Fotografía: Juan María Rodríguez
Compré a Neymar Junior por 223 millones de euros (uno más de lo que daba el Paris Sant Germain) y me lo llevé a mi casa.
Lo senté en la cocina y esperé a que se hiciera un selfie y lo colgara en las redes sociales. Pero no lo vi con ánimo de querer compartir algo en ese momento con sus millones de seguidores.
Es cierto que la cocina estaba a oscuras y sin recoger, con migas de pan duro sobre la mesa y alguna que otra monda de fruta dispersa en el abandono. Es lo que tiene aquello de salir corriendo sin más horizonte que aprovechar las rebajas…
-¡Ney, tenemos que hablar…!- le dije.
Y enseguida me arrepentí. Me sentí extraño con aquellas palabras en mi boca que sonaban a frase de pareja mal avenida. Y eso que apenas habíamos comenzado nuestra relación.
Le dejé solo y me dirigí al cuarto de baño. Llené de agua el lavabo y me enjuagué la boca (puede que queriendo borrar todo resto de aquella frase).
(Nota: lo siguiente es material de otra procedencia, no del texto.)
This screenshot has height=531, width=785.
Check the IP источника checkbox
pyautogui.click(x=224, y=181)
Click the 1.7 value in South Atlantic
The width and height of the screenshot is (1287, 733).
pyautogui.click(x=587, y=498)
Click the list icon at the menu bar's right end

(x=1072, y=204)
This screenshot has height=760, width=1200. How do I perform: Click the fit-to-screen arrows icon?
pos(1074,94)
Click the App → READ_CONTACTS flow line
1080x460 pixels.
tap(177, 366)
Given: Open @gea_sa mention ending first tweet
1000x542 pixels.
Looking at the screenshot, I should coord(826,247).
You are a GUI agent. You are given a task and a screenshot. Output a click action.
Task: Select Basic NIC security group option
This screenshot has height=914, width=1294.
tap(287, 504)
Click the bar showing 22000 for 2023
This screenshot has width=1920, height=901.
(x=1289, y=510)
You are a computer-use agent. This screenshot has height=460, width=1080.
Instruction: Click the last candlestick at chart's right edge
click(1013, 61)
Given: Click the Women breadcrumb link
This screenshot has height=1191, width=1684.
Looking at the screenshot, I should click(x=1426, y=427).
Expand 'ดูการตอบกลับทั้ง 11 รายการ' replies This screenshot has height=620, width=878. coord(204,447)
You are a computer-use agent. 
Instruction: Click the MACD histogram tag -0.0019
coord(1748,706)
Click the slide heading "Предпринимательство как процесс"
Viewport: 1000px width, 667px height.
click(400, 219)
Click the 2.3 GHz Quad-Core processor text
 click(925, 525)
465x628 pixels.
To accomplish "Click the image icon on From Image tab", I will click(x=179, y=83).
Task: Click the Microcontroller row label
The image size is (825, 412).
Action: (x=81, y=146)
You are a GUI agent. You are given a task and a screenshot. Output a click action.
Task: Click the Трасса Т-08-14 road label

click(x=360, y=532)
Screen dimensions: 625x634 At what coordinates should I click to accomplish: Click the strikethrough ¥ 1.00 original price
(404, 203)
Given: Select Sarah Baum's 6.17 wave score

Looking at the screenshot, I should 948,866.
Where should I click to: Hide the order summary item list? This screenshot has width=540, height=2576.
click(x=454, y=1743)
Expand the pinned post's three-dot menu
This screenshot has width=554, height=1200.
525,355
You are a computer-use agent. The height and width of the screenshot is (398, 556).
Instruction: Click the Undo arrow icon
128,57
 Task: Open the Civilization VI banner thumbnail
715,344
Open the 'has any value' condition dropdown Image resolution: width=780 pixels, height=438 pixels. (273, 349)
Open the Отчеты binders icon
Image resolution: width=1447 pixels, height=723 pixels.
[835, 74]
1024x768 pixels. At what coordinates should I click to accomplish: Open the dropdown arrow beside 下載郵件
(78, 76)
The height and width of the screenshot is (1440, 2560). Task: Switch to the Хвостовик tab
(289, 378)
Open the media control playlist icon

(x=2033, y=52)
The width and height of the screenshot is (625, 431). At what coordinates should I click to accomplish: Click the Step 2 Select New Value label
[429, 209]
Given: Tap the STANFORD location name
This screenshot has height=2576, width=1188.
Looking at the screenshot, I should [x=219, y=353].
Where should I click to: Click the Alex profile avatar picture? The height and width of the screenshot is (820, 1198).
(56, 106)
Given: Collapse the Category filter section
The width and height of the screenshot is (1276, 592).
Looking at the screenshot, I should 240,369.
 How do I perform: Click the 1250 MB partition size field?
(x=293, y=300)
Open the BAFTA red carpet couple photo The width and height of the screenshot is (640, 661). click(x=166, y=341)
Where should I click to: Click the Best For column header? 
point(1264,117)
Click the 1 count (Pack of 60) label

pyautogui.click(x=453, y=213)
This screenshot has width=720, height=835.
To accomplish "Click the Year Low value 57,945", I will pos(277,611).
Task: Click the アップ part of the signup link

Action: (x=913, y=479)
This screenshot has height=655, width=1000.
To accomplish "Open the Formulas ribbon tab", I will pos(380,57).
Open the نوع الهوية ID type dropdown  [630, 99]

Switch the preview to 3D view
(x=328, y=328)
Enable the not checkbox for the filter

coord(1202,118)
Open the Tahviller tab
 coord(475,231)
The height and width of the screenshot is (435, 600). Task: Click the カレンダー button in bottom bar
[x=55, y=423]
Luego, hundí mi rostro un tiempo largo hasta que la necesidad de tomar aire me hizo sacarlo de un modo apurado. Cuando abrí los ojos pude distinguir el rostro de Neymar Junior que me acompañaba junto al espejo. Reconozco que pegué un respingo y evité cualquier reproche cediéndole amablemente el cuarto de baño.
Detrás de la puerta escuché con paciencia el chorreo de sus necesidades.
Mientras tanto, dudaba si debía tomarle por la mano y mostrarle su cuarto o era mejor indicárselo sin más.
Pensé que sonreiría al ver el balón de fútbol, la bandera brasileña y un par de osos de peluche algo desvergonzados que había encontrado en un chino: uno sacaba la lengua con el dedo corazón alzado; el otro poseía sin más una sonrisa gamberra que se acrecentaba por unas desproporcionadas gafas de sol. Al menos, eso me parecía.
Neymar Junior, sin embargo, no mostró ningún entusiasmo por alguno de los cuatro objetos y se limitó a sentarse en la cama como si estuviese aguardando alguna cosa. O más bien, lo peor, como si ya no aguardase ninguna.
Pensé que, al menos, él estaría acostumbrado. Pronto comprobé mi equivocación. Estaba actuando como si fuese su primera vez.
Lo único cierto es que para mí sí lo era; nunca antes había comprado un ser humano. Me sentía de un modo incalculablemente extraño.
Le vi extraer unas fotos de su mochila y colocarlas en la mesita de noche. Los marcos eran demasiado grandes y no cabían en el mismo plano. Estuvo un rato pensando hasta que finalmente se decidió por colocar a su padre delante de la lámpara y a Lionel Messi detrás de ella, puede que en un segundo plano pero también más íntimo y resguardado.
Se colocó los cascos sobre sus orejas (quizás más grandes que los propios marcos) y se tumbó en la cama con los ojos cerrados, aprisionando también cualquier atisbo de conversación.
En ese momento comprendí que no debía mostrarme débil. Y mucho menos, hacerle suponer o imaginar, que él, algún día, pudiera llevar las riendas de la casa.
Así que le dije con voz potente por encima de su rap privado:
-¡En esta casa se cena a las nueve!
Neymar Junior abrió sus ojos, alzó el pulgar e inclinó mansamente su cabeza.
Cuando cerré la puerta suspiré hondamente. Me sentía estúpidamente vencedor de aquel primer encuentro.
También, con unos irremediables deseos de llorar. Con todo, y con gran esfuerzo, me contuve.
No podía ceder a la pavorosa idea de haber malgastado mis ahorros.